In [2]:
import numpy as np
import pandas as pd
from sklearn.linear_model import LogisticRegression
from sklearn.naive_bayes import GaussianNB
from sklearn.model_selection import train_test_split
from sklearn.multioutput import MultiOutputClassifier
from sklearn.metrics import accuracy_score

# Load the data and prepare features and labels
df = pd.read_csv('allseasons.csv')
df = df.drop(['Unnamed: 0'], axis=1)

ml_df = df.iloc[:, 11:]
features = ml_df[['Surface_Salinity', 'Bottom_Salinity', 'salt_strat', 'Surface_Temp', 'Bottom_Temp', 'temp_strat']]
labels = ml_df.loc[:, 'Atl_croaker_(nibea98)':'Atl_salmon'].applymap(lambda x: 1 if x > 0 else 0)

# Split the dataset into training and test sets
X_train, X_test, y_train, y_test = train_test_split(features, labels, test_size=0.3, random_state=109)

# Filter out columns with only one unique value
valid_columns = [col for col in y_train.columns if y_train[col].nunique() > 1]
y_train_filtered = y_train[valid_columns]
y_test_filtered = y_test[valid_columns]

# Train a multi-output classifier with Logistic Regression
# clf = MultiOutputClassifier(LogisticRegression(solver='lbfgs', max_iter=1000))
clf = MultiOutputClassifier(GaussianNB())
clf.fit(X_train, y_train_filtered)
y_pred = clf.predict(X_test)

# Calculate accuracy for each label
accuracies = {}
for i, col in enumerate(valid_columns):
    accuracies[col] = accuracy_score(y_test_filtered.iloc[:, i], y_pred[:, i])
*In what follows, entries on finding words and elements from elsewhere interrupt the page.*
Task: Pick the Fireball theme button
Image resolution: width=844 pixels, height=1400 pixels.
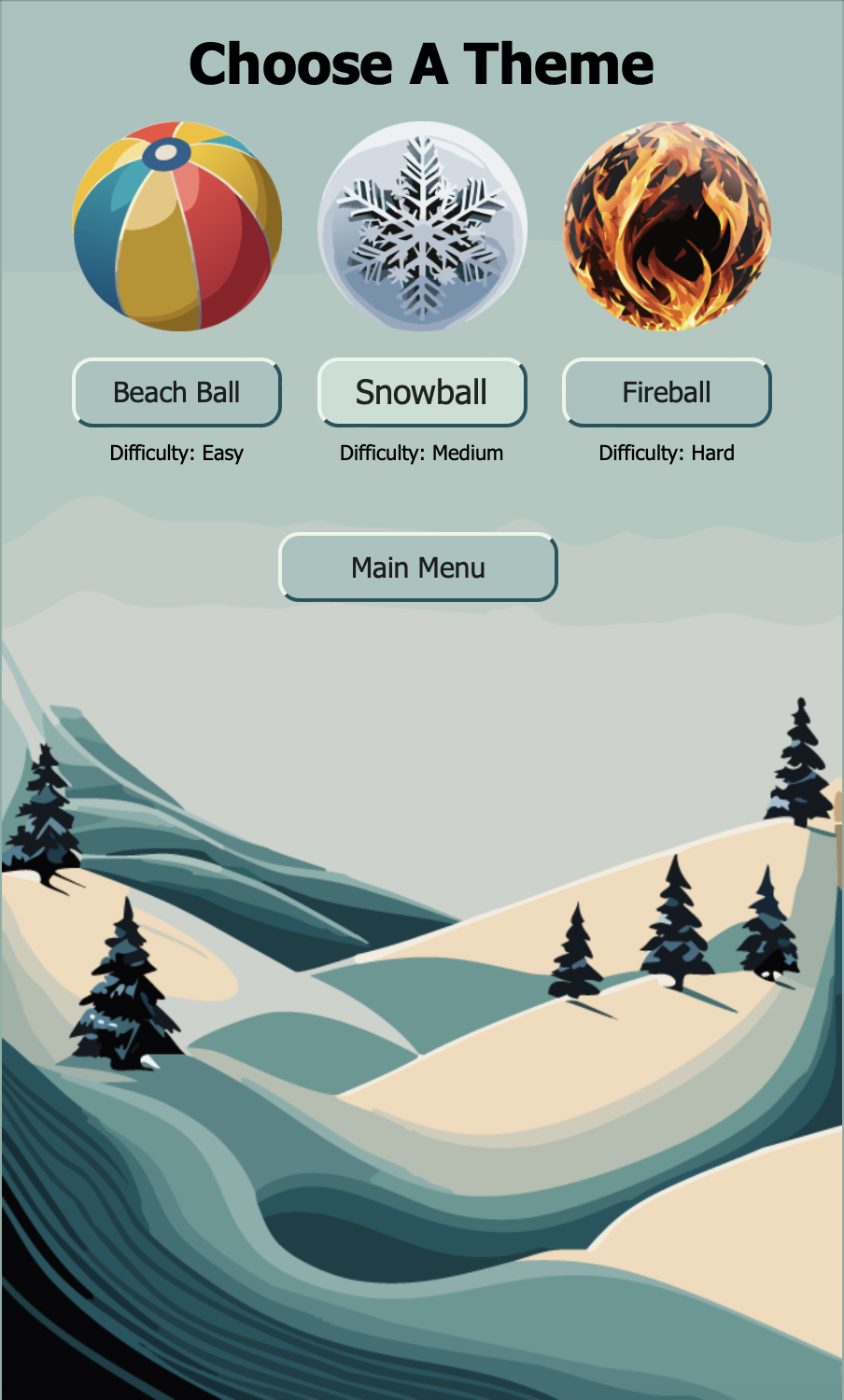Action: point(667,393)
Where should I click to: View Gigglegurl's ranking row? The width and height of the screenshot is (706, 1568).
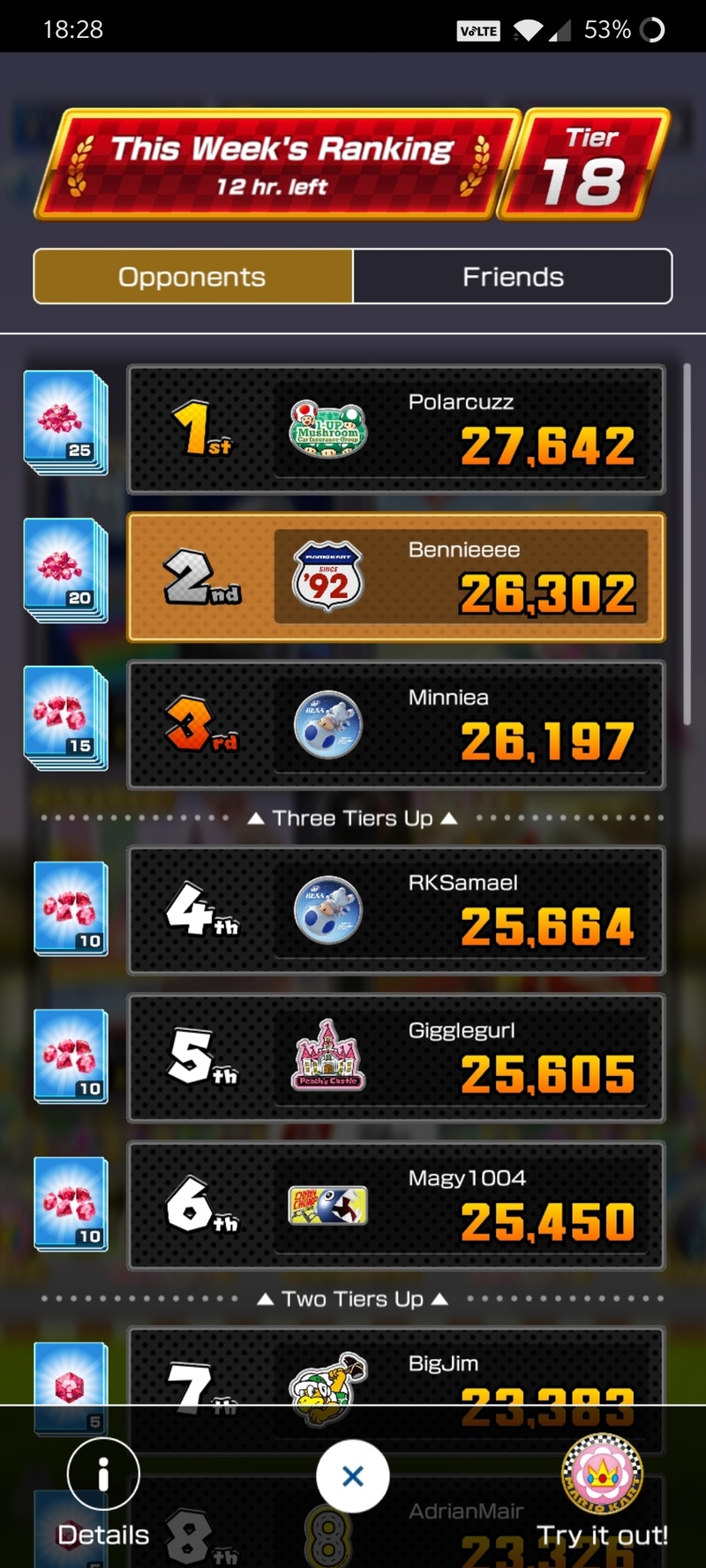395,1057
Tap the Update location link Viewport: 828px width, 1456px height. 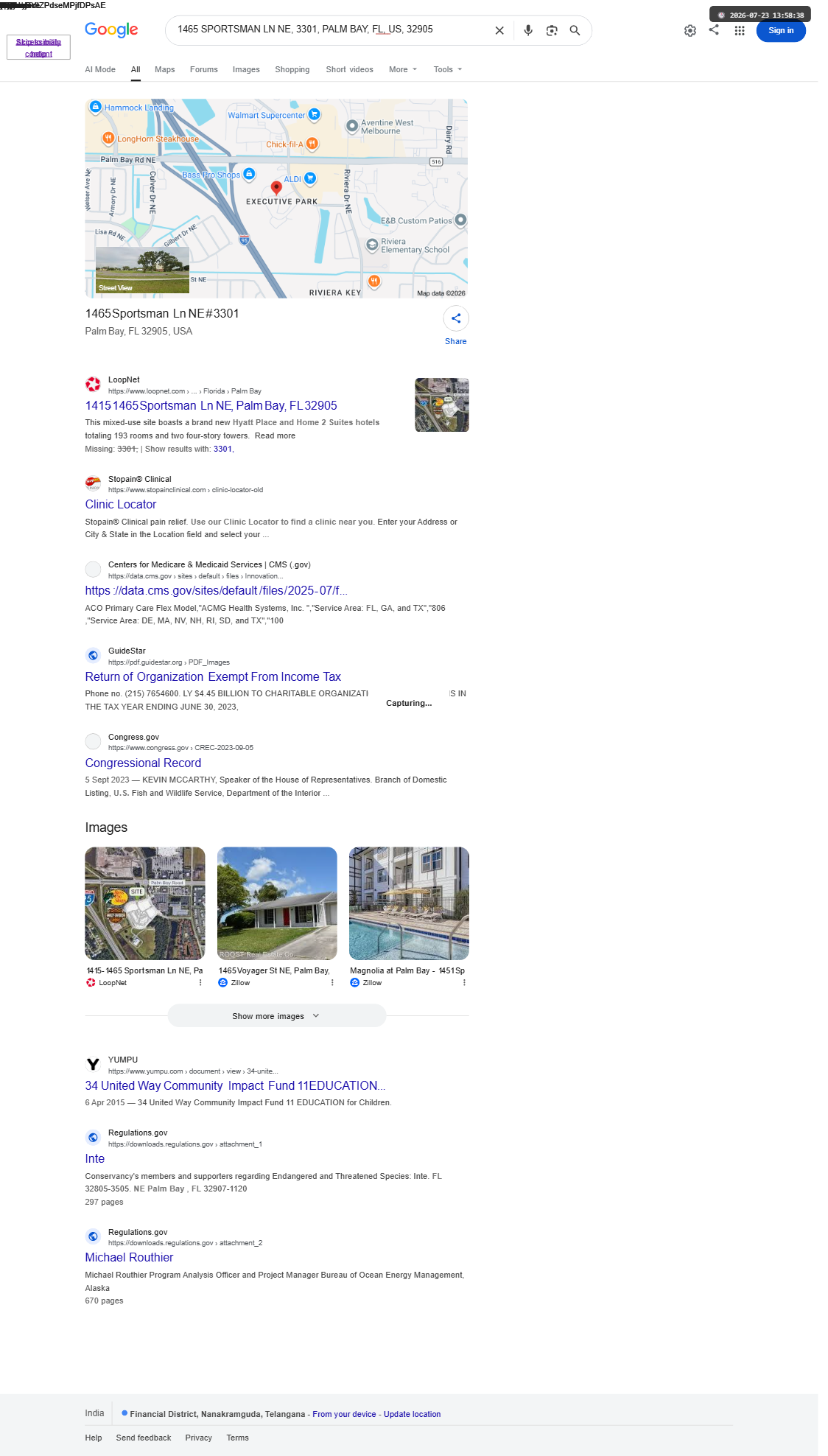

# Calculate overall accuracy
overall_accuracy = sum(accuracies.values()) / len(accuracies)

# Print the results
for species, accuracy in accuracies.items():
    print(f'Accuracy for {species}: {accuracy:.4f}')

print(f'Overall accuracy: {overall_accuracy:.4f}')


Accuracy for Atl_croaker_(nibea98): 0.8846
Accuracy for Bay_anchovy: 0.9615
Accuracy for Black_drum_or_Spot: 0.7692
Accuracy for Black_sea_bass: 0.8462
Accuracy for Brd_striped_anchovy: 0.8077
Accuracy for Little_tunny_or_skipjack_tuna: 0.8462
Accuracy for Nor_sea_robin: 0.9615
Accuracy for Scup: 0.7308
Accuracy for Smallmouth_flounder: 0.6154
Accuracy for Southern_kingfish(nibea95): 0.5769
Accuracy for Str_sea_robin: 0.5769
Accuracy for Summ_flounder: 0.6923
Accuracy for Summ_flounder99a: 0.5385
Accuracy for Weakfish_Cyn: 0.8077
Accuracy for Windowpane_flounder: 1.0000
Accuracy for Am_butterfish: 0.8846
Accuracy for Atl_chub_mackerel: 1.0000
Accuracy for Frigate_or_bullet_tuna: 0.9231
Accuracy for Giant_trevally99: 0.8077
Accuracy for Hogchoker_trinectes: 0.7308
Accuracy for Nor_kingfish: 0.7308
Accuracy for Red_White_or_Spotted_hake: 0.8846
Accuracy for Spanish_mackerel: 0.9231
Accuracy for Tautog: 0.6538
Accuracy for Thread_herring: 0.8077
Accuracy for Atl_menhaden_LS16_or_river_her